**ABOUT THIS EXERCISE**
Print the data exactly as written, line for line, and leave its pictures behind.

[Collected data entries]
^^^^^^^^^^^^^^^^

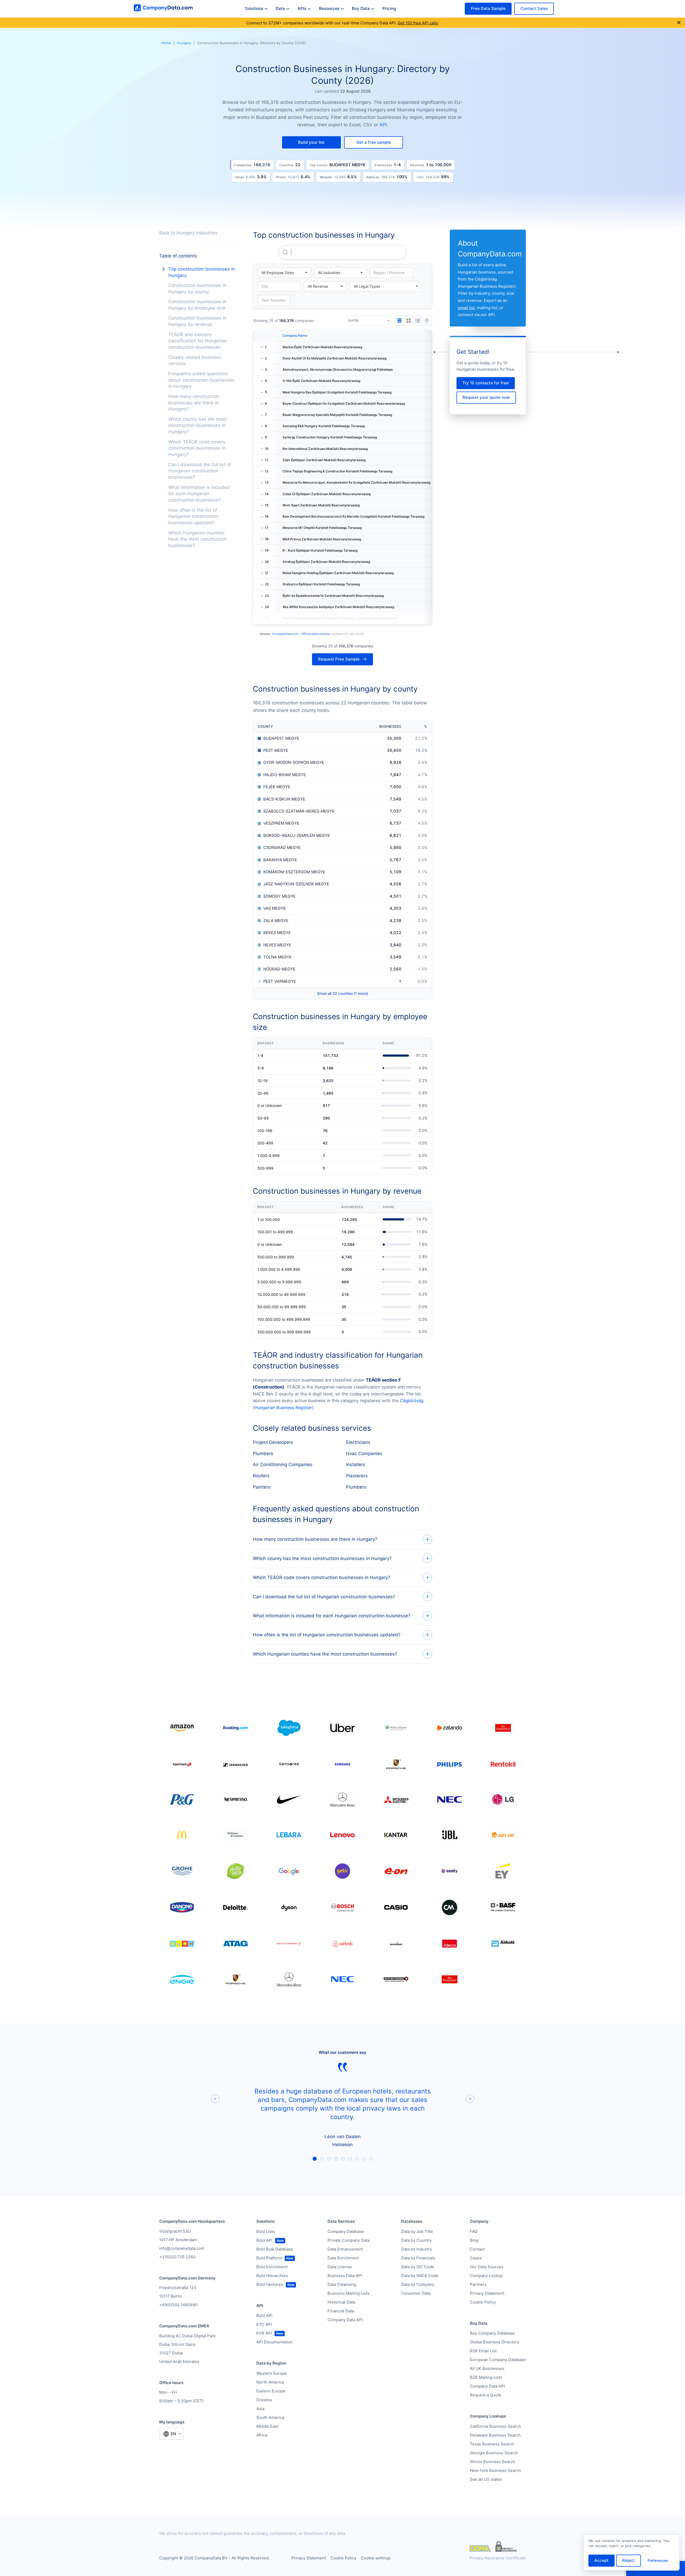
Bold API (264, 2240)
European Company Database (498, 2359)
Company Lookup (486, 2275)
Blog (474, 2240)
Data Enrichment (343, 2257)
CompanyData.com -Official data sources (301, 634)
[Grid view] (408, 320)
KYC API (264, 2324)
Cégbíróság (412, 1400)
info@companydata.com (181, 2248)
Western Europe (271, 2373)
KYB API (264, 2333)
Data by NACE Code (419, 2275)
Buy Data (361, 8)
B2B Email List (483, 2350)
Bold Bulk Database (274, 2249)
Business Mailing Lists (349, 2293)
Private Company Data (349, 2240)
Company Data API (345, 2319)
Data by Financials (418, 2257)
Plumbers (263, 1453)
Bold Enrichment (272, 2266)
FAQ (473, 2231)
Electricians (358, 1442)
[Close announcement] (678, 22)
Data (280, 8)
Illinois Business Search (492, 2461)
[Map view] (427, 320)
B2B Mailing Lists (486, 2377)
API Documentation (274, 2341)
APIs (302, 8)
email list (466, 307)
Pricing (389, 8)
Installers (355, 1464)
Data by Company (417, 2284)
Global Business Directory (494, 2341)
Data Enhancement (345, 2249)
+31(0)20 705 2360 (177, 2256)
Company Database (346, 2231)
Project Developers (273, 1442)
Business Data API (345, 2275)
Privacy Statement (487, 2293)
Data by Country (416, 2240)
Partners (478, 2284)
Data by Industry (416, 2249)
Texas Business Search (492, 2443)
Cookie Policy (483, 2302)
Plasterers (357, 1475)
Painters (262, 1487)
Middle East (267, 2426)
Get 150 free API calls (418, 22)
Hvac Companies (364, 1453)
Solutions (254, 8)
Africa (261, 2435)
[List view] (417, 320)
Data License (340, 2266)
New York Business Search (495, 2470)
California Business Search (495, 2426)
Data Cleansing (342, 2284)
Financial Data (341, 2310)
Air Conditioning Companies (283, 1464)
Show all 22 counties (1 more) (342, 993)
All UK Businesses (487, 2368)
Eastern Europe (271, 2390)
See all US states (486, 2479)
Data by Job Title (417, 2231)
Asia (260, 2408)
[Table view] (399, 320)
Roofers (261, 1475)
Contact (477, 2249)
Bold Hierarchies (272, 2275)
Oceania (264, 2399)
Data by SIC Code (417, 2266)
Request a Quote (485, 2394)
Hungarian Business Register (283, 1407)
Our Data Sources (486, 2266)
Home (166, 43)
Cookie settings (376, 2557)
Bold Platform (269, 2257)
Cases (476, 2257)
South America (270, 2417)
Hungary (184, 43)
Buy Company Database (492, 2333)
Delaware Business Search (495, 2435)
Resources (329, 8)
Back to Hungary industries (188, 233)
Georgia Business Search (494, 2452)
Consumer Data (416, 2293)
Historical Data (341, 2302)
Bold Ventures (269, 2284)
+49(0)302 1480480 (178, 2304)
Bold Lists (265, 2231)
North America (270, 2382)
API (383, 124)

^^^^^^^^^^^^^^^^

**TASK ANSWER**
Bold API (264, 2240)
European Company Database (498, 2359)
Company Lookup (486, 2275)
Blog (474, 2240)
Data Enrichment (343, 2257)
CompanyData.com -Official data sources (301, 634)
[Grid view] (408, 320)
KYC API (264, 2324)
Cégbíróság (412, 1400)
info@companydata.com (181, 2248)
Western Europe (271, 2373)
KYB API (264, 2333)
Data by NACE Code (419, 2275)
Buy Data (361, 8)
B2B Email List (483, 2350)
Bold Bulk Database (274, 2249)
Business Mailing Lists (349, 2293)
Private Company Data (349, 2240)
Company Data API (345, 2319)
Data by Financials (418, 2257)
Plumbers (263, 1453)
Bold Enrichment (272, 2266)
FAQ (473, 2231)
Electricians (358, 1442)
[Close announcement] (678, 22)
Data (280, 8)
Illinois Business Search (492, 2461)
[Map view] (427, 320)
B2B Mailing Lists (486, 2377)
API Documentation (274, 2341)
APIs (302, 8)
email list (466, 307)
Pricing (389, 8)
Installers (355, 1464)
Data by Company (417, 2284)
Global Business Directory (494, 2341)
Data Enhancement (345, 2249)
+31(0)20 705 2360 (177, 2256)
Company Database (346, 2231)
Project Developers (273, 1442)
Business Data API (345, 2275)
Privacy Statement (487, 2293)
Data by Country (416, 2240)
Partners (478, 2284)
Data by Industry (416, 2249)
Texas Business Search (492, 2443)
Cookie Policy (483, 2302)
Plasterers (357, 1475)
Painters (262, 1487)
Middle East (267, 2426)
Get 150 free API calls (418, 22)
Hvac Companies (364, 1453)
Solutions (254, 8)
Africa (261, 2435)
[List view] (417, 320)
Data License (340, 2266)
New York Business Search (495, 2470)
California Business Search (495, 2426)
Data Cleansing (342, 2284)
Financial Data (341, 2310)
Air Conditioning Companies (283, 1464)
Show all 22 counties (1 more) (342, 993)
All UK Businesses (487, 2368)
Eastern Europe (271, 2390)
See all US states (486, 2479)
Data by Job Title (417, 2231)
Asia (260, 2408)
[Table view] (399, 320)
Roofers (261, 1475)
Contact (477, 2249)
Bold Hierarchies (272, 2275)
Oceania (264, 2399)
Data by SIC Code (417, 2266)
Request a Quote (485, 2394)
Hungarian Business Register (283, 1407)
Our Data Sources (486, 2266)
Home (166, 43)
Cookie settings (376, 2557)
Bold Platform (269, 2257)
Cases (476, 2257)
South America (270, 2417)
Hungary (184, 43)
Buy Company Database (492, 2333)
Delaware Business Search (495, 2435)
Resources (329, 8)
Back to Hungary industries (188, 233)
Georgia Business Search (494, 2452)
Consumer Data (416, 2293)
Historical Data (341, 2302)
Bold Ventures (269, 2284)
+49(0)302 1480480 (178, 2304)
Bold Lists (265, 2231)
North America (270, 2382)
API (383, 124)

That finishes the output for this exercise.